İkinci olarak, Mahkeme, başvuranların özel hayata saygı haklarından yararlanmalarına yönelik ihtilaf konusu müdahalenin yoğunluğunu değerlendirmeye devam etmiştir:
– birinci başvuranla ilgili olarak, kendisine verilen idari para cezası koşullara göre aşırı değildir ve çocuklarının eğitimi üzerinde hiçbir etkisi olmamıştır.

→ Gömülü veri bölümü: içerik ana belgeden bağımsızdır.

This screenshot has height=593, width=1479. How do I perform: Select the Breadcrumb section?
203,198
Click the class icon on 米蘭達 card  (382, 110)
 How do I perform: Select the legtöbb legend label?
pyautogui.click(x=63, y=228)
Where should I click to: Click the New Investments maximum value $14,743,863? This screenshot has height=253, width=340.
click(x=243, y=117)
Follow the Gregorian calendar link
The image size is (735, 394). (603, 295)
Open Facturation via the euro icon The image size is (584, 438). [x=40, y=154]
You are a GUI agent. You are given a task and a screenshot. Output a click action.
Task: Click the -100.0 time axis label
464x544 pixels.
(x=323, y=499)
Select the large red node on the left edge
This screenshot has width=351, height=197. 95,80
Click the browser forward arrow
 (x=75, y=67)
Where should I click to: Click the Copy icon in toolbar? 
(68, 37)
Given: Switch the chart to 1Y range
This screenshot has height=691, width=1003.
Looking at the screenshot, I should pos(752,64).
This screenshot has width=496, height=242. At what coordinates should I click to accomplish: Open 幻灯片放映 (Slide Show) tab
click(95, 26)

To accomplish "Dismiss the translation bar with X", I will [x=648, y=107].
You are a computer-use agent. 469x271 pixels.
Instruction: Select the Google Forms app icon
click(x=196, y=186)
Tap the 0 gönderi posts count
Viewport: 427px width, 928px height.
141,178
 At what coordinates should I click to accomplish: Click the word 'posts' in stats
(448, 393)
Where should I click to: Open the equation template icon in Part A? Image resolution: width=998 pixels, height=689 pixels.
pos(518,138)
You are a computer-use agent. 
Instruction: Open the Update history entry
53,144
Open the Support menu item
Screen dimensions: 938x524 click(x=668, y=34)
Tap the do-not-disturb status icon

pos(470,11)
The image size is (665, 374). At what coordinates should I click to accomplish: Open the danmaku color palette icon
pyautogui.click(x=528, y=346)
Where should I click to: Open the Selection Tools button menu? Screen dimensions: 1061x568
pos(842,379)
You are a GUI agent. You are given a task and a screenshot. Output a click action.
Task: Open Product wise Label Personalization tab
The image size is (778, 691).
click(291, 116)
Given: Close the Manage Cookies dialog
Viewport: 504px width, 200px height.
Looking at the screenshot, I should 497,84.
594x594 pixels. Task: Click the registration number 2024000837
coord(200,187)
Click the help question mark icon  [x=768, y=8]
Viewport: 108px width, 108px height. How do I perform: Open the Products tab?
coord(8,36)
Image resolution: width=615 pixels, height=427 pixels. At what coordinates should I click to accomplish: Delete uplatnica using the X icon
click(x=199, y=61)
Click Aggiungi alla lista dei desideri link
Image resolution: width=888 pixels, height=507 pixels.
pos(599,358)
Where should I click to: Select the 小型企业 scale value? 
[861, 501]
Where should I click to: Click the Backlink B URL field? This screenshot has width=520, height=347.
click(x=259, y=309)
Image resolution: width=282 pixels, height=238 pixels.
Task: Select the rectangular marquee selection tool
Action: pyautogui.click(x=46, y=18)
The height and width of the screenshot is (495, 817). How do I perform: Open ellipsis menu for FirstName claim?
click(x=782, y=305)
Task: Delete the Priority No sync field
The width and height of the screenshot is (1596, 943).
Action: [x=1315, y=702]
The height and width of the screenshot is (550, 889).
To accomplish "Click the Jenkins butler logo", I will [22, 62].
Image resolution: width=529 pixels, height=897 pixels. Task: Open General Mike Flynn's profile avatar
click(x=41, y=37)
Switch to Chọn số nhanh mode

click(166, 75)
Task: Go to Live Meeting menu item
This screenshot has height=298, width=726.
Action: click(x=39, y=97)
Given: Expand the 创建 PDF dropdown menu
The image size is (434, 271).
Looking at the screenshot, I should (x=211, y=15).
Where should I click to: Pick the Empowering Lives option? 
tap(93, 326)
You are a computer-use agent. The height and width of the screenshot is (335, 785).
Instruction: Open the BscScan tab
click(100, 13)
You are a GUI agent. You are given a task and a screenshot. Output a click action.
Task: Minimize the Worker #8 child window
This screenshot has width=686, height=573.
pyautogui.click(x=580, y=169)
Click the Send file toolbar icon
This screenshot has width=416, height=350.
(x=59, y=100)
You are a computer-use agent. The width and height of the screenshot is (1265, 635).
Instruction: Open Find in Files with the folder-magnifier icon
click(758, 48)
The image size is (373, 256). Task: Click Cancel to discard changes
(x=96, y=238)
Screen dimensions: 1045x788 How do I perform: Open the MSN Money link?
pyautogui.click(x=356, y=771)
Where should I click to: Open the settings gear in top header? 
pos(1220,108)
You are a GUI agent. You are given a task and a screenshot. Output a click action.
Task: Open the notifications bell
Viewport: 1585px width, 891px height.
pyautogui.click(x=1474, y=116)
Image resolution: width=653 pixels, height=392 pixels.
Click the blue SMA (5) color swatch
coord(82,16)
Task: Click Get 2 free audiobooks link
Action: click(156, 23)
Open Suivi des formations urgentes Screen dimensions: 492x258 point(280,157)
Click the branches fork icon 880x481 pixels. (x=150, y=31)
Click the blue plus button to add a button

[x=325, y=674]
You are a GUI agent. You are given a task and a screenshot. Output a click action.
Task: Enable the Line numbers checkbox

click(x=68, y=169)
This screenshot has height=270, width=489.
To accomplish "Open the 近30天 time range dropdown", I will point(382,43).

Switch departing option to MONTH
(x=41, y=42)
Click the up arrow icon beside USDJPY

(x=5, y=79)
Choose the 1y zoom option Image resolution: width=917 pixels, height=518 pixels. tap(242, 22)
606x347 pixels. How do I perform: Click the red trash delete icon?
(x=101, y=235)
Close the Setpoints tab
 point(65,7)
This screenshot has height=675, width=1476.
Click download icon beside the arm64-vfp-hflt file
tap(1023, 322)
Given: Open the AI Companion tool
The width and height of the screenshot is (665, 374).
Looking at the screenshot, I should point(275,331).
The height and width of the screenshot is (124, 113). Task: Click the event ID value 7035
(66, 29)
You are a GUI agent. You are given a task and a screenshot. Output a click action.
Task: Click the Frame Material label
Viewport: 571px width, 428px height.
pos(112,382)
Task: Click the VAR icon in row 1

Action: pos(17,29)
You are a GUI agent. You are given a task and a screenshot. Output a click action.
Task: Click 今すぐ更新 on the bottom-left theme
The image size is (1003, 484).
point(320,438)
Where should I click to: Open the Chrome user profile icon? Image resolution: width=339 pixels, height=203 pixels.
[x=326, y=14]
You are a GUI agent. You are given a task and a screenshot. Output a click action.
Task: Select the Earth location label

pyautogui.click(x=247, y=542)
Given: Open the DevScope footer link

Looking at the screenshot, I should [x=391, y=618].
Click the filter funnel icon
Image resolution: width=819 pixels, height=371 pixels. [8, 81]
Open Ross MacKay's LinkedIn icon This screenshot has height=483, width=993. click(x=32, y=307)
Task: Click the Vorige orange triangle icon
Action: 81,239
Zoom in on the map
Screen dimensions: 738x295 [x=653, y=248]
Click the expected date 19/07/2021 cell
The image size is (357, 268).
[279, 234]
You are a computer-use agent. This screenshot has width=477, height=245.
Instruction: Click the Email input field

– geri kalan başvuru sahiplerine göre, okul öncesi eğitimden dışlanmaları, kişiliklerini geliştirmek ve biçimlendirici ve pedagojik bir ortamda sosyal ve öğrenme becerileri kazanmaya başlamak için önemli bir fırsatın kaybı anlamına geliyordu . Ancak bu, ebeveynlerinin , özellikle o yaş grubunda , amacı sağlığı korumak olan aşı görevine uymama tercihinin doğrudan sonucuydu . Ayrıca, tıbbi nedenlerle aşı olamayan çocukların anaokuluna devam edebilmeleri, diğer çocuklar arasında bulaşıcı hastalıklara karşı aşılanma oranının çok yüksek olmasına bağlıydı . Bu nedenle , bir Devletin aşı yaptıranlardan talep etmesi orantısız olarak kabul edilemez. evrensel olarak uygulanan bu koruyucu önlemi, yasal bir görev olarak ve toplumsal dayanışma adına, aşıdan yararlanamayan az sayıdaki hassas durumdaki çocuklar için kabul etmek, uzak bir sağlık riski oluşturuyordu . Bu nedenle , nüfusun sağlığını koruma mantığıyla tamamen uyumlu olan bu seçimi yapmak Çek yasama organına geçerli ve meşru bir şekilde açıktı . Başvuranlar tarafından önerildiği gibi, bu amaca ulaşmak için daha az müdahaleci araçların kavramsal olarak mevcudiyeti, bu bulguyu azaltmamıştır. Ayrıca, başvuranlar, Ebeveynleri tarafından ek çaba ve masrafla olsa bile, tüm kişisel, sosyal ve entelektüel gelişim olasılıkları ve sonuçları, daha sonra ilkokula kabul edilmeleri aşı durumlarından etkilenmediği için zamanla sınırlıydı .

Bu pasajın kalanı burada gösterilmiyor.